Information shown =>

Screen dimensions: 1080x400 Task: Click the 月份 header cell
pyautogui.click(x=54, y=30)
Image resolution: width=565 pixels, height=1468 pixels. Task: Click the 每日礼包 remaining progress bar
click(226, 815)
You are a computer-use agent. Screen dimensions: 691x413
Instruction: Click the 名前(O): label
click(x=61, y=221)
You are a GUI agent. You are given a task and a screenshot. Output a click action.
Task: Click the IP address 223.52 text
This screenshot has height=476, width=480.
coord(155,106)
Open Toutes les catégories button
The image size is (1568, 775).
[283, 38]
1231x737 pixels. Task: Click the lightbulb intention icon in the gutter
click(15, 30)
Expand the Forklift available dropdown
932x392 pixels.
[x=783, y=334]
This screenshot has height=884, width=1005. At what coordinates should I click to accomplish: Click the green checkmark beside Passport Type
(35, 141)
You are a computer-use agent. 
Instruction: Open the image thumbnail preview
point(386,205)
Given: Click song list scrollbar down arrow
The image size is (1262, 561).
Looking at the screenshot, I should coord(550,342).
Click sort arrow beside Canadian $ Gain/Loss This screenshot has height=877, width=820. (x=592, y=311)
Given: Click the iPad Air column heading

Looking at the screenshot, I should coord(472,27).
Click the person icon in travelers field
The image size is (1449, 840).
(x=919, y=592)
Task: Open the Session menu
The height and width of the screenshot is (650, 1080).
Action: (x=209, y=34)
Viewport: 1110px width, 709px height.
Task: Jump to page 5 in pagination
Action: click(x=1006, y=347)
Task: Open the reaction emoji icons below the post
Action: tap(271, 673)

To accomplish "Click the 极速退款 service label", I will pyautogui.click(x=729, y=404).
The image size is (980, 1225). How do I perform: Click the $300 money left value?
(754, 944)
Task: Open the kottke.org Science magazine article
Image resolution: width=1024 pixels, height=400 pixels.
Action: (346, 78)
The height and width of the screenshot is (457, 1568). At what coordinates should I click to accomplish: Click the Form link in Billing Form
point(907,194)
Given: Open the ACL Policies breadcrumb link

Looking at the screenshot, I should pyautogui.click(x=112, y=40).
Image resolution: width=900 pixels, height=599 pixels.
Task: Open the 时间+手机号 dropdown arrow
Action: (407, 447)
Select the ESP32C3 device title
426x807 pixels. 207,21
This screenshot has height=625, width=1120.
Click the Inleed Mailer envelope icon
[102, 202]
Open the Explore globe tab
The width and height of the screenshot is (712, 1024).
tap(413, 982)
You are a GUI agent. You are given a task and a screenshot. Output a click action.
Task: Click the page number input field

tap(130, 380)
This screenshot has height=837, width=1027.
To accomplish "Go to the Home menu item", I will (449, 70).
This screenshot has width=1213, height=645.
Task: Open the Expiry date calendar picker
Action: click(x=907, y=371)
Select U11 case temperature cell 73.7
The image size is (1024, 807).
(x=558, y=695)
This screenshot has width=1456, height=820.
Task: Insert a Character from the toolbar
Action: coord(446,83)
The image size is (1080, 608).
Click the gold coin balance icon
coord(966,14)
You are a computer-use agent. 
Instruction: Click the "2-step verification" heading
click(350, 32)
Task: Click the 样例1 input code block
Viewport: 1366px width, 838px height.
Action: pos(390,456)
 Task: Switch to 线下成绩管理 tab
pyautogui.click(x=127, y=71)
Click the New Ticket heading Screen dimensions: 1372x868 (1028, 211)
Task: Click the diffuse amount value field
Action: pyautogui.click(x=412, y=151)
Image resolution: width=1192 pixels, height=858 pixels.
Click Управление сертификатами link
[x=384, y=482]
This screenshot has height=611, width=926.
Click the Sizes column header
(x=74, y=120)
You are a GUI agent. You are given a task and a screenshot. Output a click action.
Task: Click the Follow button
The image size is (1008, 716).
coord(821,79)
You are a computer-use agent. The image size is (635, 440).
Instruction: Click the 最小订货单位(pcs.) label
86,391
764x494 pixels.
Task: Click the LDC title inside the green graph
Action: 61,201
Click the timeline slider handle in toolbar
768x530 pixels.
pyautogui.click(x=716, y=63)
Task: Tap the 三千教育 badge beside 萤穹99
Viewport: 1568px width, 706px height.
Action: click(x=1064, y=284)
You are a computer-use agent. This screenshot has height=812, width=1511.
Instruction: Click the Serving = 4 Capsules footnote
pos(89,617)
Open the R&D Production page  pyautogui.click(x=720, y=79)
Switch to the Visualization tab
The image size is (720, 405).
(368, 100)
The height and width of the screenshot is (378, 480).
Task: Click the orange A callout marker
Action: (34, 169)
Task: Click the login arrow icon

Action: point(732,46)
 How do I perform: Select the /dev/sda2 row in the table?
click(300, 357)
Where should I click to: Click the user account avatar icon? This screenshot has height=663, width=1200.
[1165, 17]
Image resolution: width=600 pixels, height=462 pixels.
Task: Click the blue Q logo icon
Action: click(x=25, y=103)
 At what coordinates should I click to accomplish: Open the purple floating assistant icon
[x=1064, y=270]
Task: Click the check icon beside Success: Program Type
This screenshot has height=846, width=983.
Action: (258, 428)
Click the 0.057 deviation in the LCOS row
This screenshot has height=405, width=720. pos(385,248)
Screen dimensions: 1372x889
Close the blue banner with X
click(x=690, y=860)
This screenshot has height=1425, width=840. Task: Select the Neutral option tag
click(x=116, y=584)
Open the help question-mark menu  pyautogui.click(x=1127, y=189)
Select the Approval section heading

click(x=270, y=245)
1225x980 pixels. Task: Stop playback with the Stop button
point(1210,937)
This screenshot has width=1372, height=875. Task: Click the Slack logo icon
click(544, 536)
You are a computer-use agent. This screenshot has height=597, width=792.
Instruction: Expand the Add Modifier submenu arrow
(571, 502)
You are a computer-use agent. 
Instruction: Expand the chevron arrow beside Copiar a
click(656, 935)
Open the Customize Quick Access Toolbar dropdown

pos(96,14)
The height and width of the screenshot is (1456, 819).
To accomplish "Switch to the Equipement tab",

Directions for this task => Where the string "computer" appears in a line of the entries above, return that line.

Task response =>
You are a computer-use agent. Screen dimensions: 691x413
You are a computer-use agent. 
You are a computer-use agent. 
You are a computer-use agent. The image size is (635, 440).
You are a computer-use agent. This screenshot has height=812, width=1511.
You are a computer-use agent. This screenshot has height=597, width=792.
You are a computer-use agent. 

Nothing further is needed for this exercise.